The socialist former president Robert Mugabe launched controversial land reforms in 2000 in an effort to more equitably distribute land. But as his government forcibly removed the white farmers — without compensation — and gave the farms to Blacks, tensions arose and many owners and their farm workers were killed.
The concept may not have been without its merits but in a corrupt government, many of Mugabe’s close allies ended up with more than one farm and 250,000 farmers remain on the wait list. By 2013, every white-owned farm in Zimbabwe had been either expropriated or confirmed for future redistribution.
A Black Marxist, Mugabe slowly established one-party rule after his election to the presidency in 1987 and turned increasingly repressive. He ruled for some three decades, the last of which saw strife and unrest over the 100,000 per cent inflation, institutional violence and widespread poverty.
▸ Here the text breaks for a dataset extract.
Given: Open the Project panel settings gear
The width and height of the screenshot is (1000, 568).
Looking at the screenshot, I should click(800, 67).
Guerilla fighters became a radical power, confronting white farmers and their families and workers.
Because many of the 50,000 households who originally received confiscated land had little training or support, large areas were left fallow and became derelict — and Zimbabwe, a country once heralded as a breadbasket in Southern Africa with abundant sugarcane, coffee, cotton, tobacco and maize, began to suffer from chronic food shortages. Roughly 45 per cent of the population is malnourished. The country has long depended on food donations.
Today, farmers whose land lies idle and those who own multiple farms will lose land, Agriculture Minister Anxious Masuka told AFP. It will be given to Black farmers left without from earlier rounds of reform, he said.
“We have allocated 99 percent of the land,” Masuka said, “and the land I am currently allocating to those on the waiting list is land I am taking from Blacks, allocating to Blacks.”
The government will not repossess productive farms, he added.
Deputy Agriculture Minister Vangelis Haritatos told AFP that government will allow former white commercial farmers to return to some farms through joint ventures. And some 1,000 white farmers have already returned to the fields.
“We don’t have a set criterion as government,” he said. “What we want is fairness for everyone.”